§ WRITTEN INSTRUCTION: Copy the items word for word from the first line through the line containing "Action: click(x=844, y=498)", and include that line. Leave out the pictures.

Begin SUPPLIED RECORDS

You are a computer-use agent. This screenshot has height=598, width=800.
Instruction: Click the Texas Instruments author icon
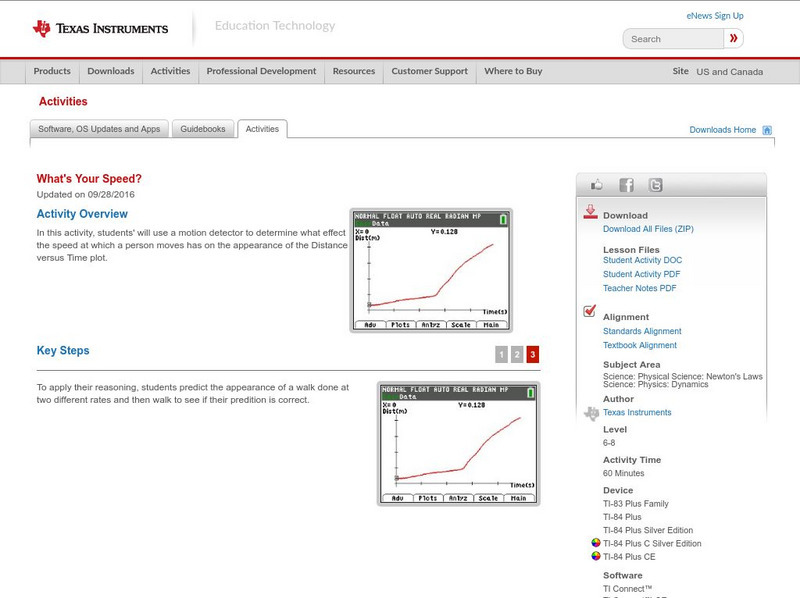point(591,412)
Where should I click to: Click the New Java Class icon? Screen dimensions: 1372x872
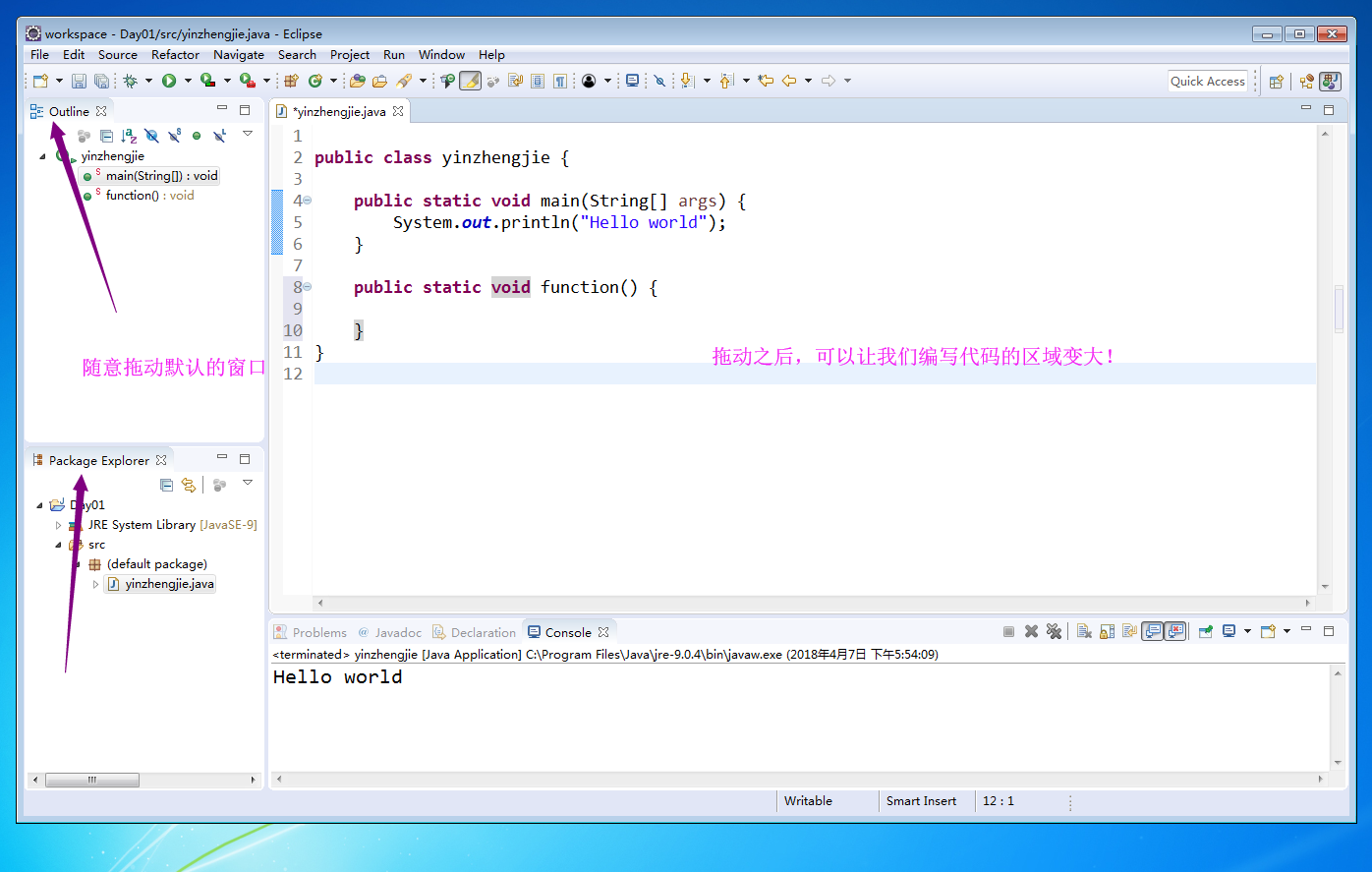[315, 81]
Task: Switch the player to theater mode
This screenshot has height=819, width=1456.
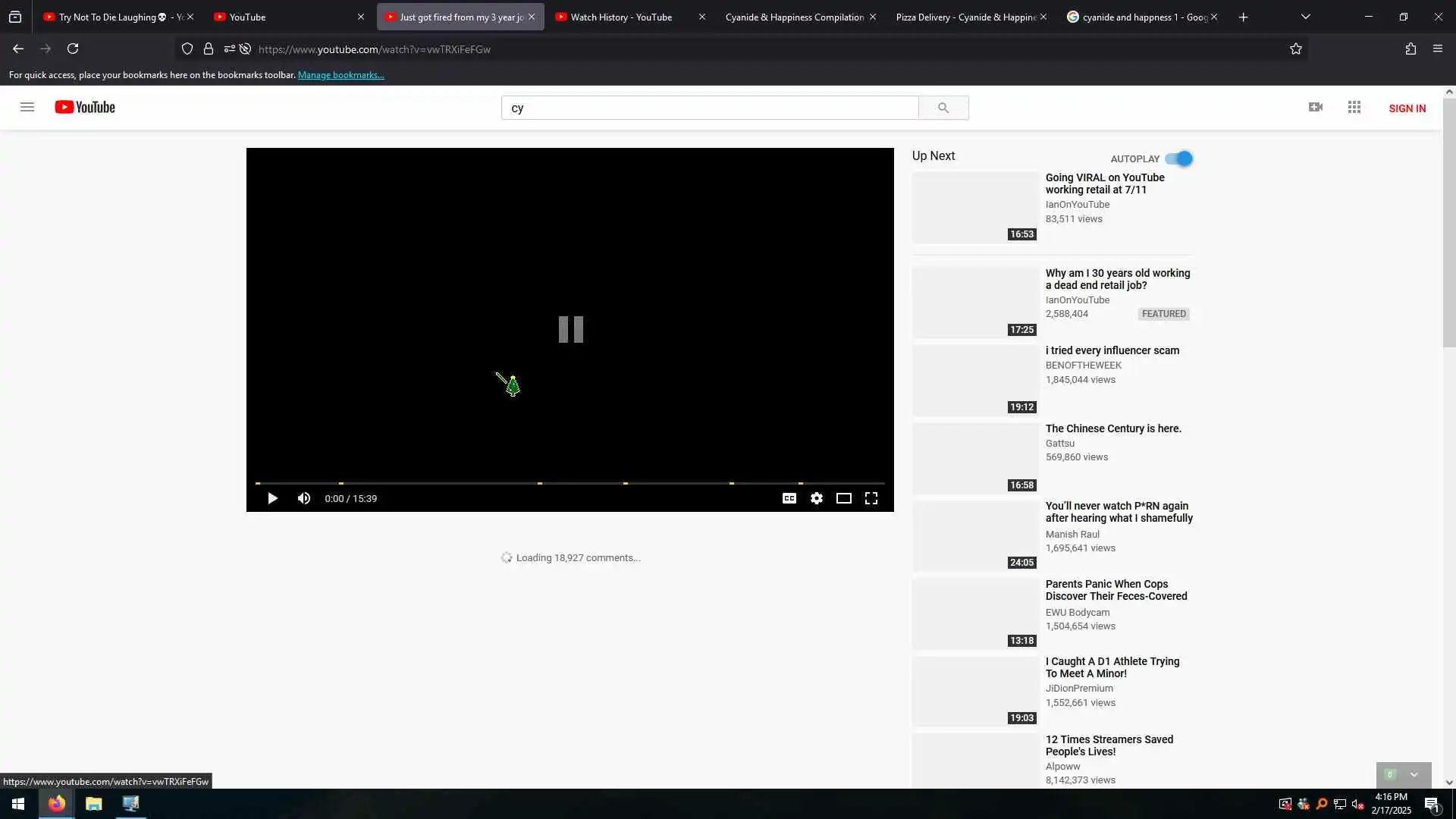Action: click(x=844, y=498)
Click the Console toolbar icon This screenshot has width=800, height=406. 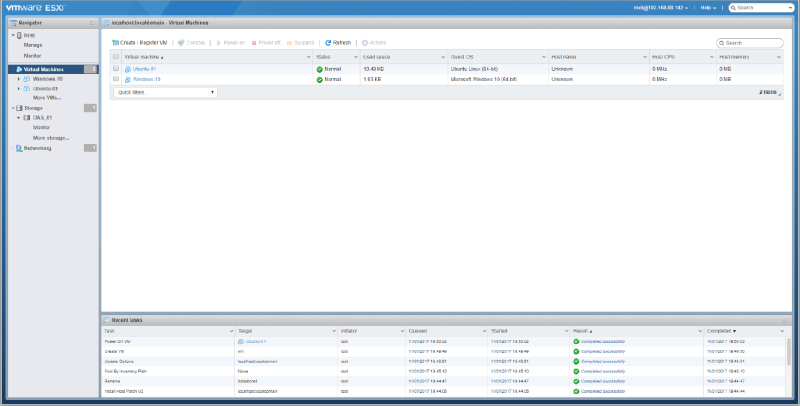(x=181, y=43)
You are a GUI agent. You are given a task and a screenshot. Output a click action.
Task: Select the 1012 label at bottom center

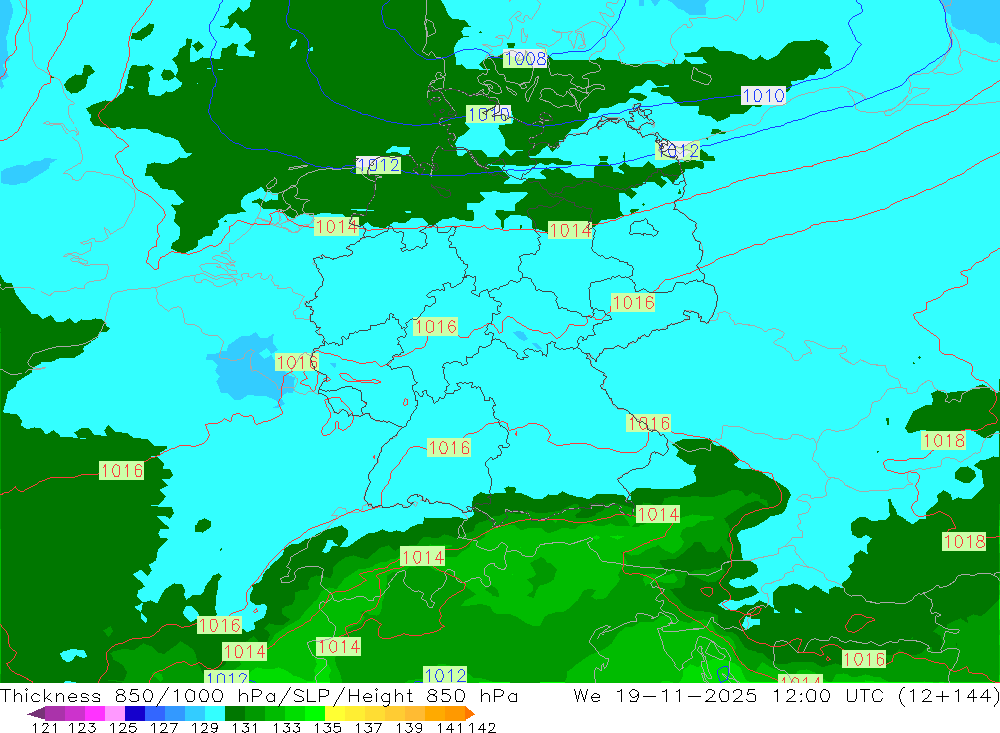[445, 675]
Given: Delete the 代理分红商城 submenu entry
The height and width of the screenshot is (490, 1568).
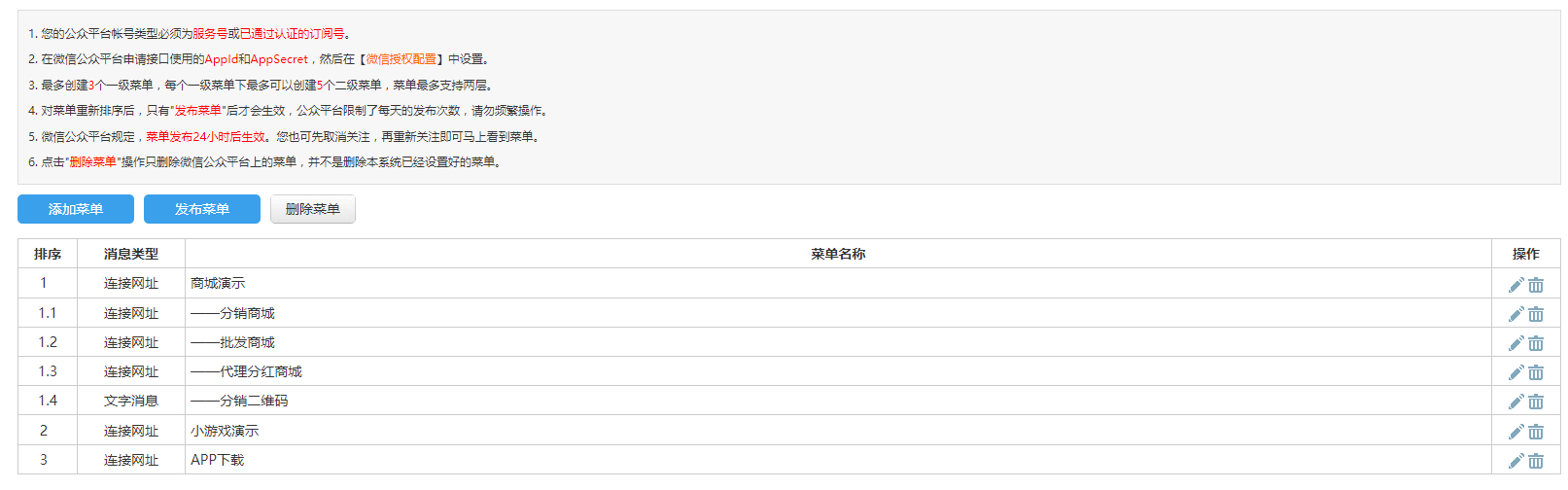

End SUPPLIED RECORDS

§ WRITTEN RESPONSE:
You are a computer-use agent. This screenshot has height=598, width=800.
Instruction: Click the Texas Instruments author icon
point(591,412)
Where should I click to: Click the New Java Class icon? Screen dimensions: 1372x872
[315, 81]
Task: Switch the player to theater mode
This screenshot has height=819, width=1456.
Action: click(x=844, y=498)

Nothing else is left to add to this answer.